Cruzo el umbral de la habitación que estaba tenue y románticamente iluminada por las mesas de noche. Pero no había nada romántico entre las dos personas que se acostaría en esa cama, ya no, pensaba Sakura mientras en medio del silencio escuchaba los pasos leoninos de Shaoran acercarse mas y mas.

Cuando su sombra y su imponente presencia lleno la puerta de la habitación Sakura supo que no había escapatoria, pero una voz desconocida en su interior le hizo preguntarse feamente si verdaderamente quería escapar.

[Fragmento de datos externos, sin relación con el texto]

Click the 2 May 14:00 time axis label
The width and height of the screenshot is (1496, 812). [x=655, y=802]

La florecilla temblaba tanto que aun a la distancia en que se encontraban Shaoran lo pudo notar. Pero no sabía si era de miedo o excitación. Todavía. La tensión sexual que sentía dentro de si parecía estarlo consumiendo lentamente apartando todo sentimiento diferente al de finalmente tener relaciones sexuales con su esposa. Hacia tiempo que no se acostaba con nadie y su cuerpo había comenzado a mendigar por atenciones placenteras intensificándose estas desde la noche anterior cuando había estado tan cerca, tan encima de ella. Era un amante experimentado pero aun así podía sentir como sus manos temblaban levemente al pensar en tocar esa inmaculada piel otra vez. Dio un paso mas entrando y cerrando la puerta de la habitación tras él, no quería que nadie interrumpiera esa seducción que estaba planeando para ella. Puede que no se gustaran en la vida diaria pero él haría que en la cama fueran compatibles. Después de todo ella era la única mujer que tenia a la mano que era segura hasta que no descubriera el complot.

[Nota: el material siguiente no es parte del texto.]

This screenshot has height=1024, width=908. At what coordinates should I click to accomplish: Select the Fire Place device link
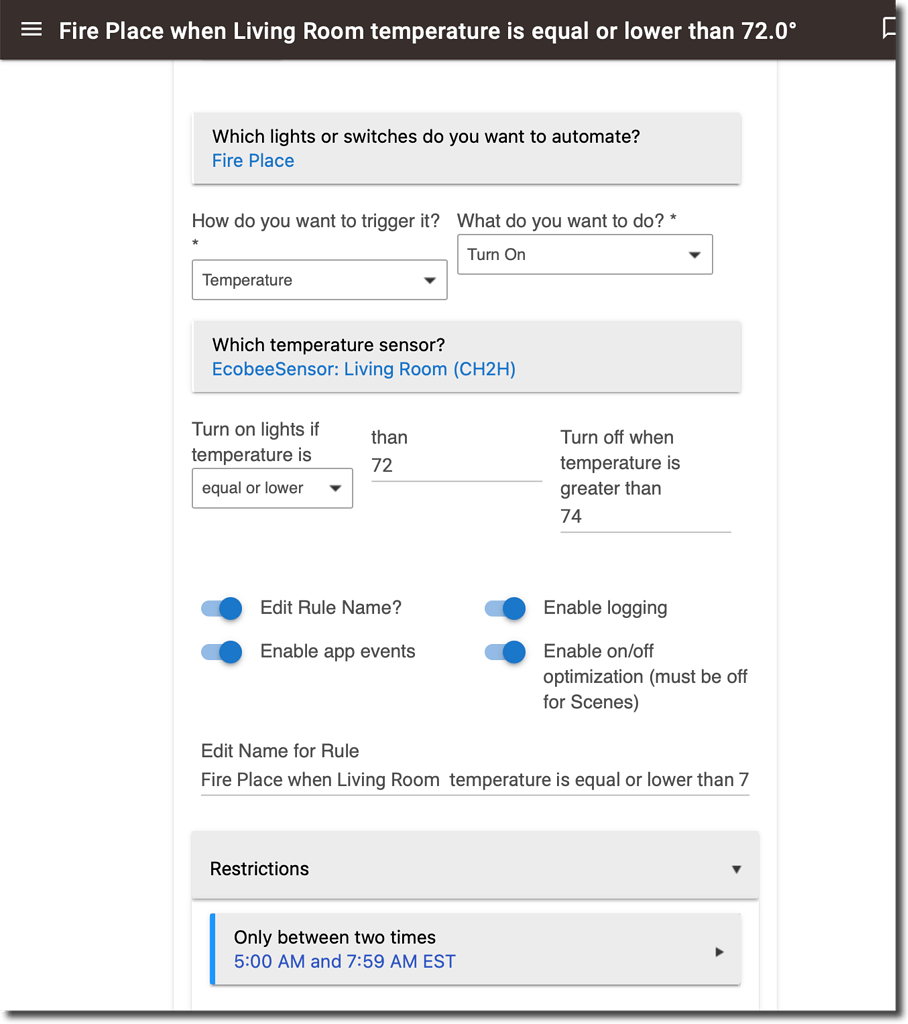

Sakura escuchó el clic de la puerta al cerrarse y se intensifico su angustia. Que pasaría era lo que se preguntaba una y otra vez mientras sentía tras su espalda que él se acercaba más y más hasta que sintió en sus hombros el roce del pecho. El calor que emanaba de él parecía estarna asfixiando de una manera tolerable, deseable. Se sentía encerrada y cuando debía sentir miedo lo que percibía en ella era un profundo deseo de que él la abrazara de la manera en que ella necesitaba. Que había necesitado siempre. Un abrazo de anhelo. Percibió los dedos de Shaoran en su cabello apartándolo lentamente del lado derecho de su cuello. Escucho su inspiración lenta y seductora. Parecía estarle olfateando el pelo y eso era extraño. No pensaba que fuera de ese tipo de hombres que olían a las mujeres, aunque siempre pensó que las mujeres con las que siempre aparecía en la fotos eran de esas que usaban perfumes caros. Ella no usaba perfume, era terriblemente alérgica, solamente se ponía aguda de flores. Tomaba los pétalos que estaban por secarse y los mojaba aplicándolos tras sus orejas. Nadas más.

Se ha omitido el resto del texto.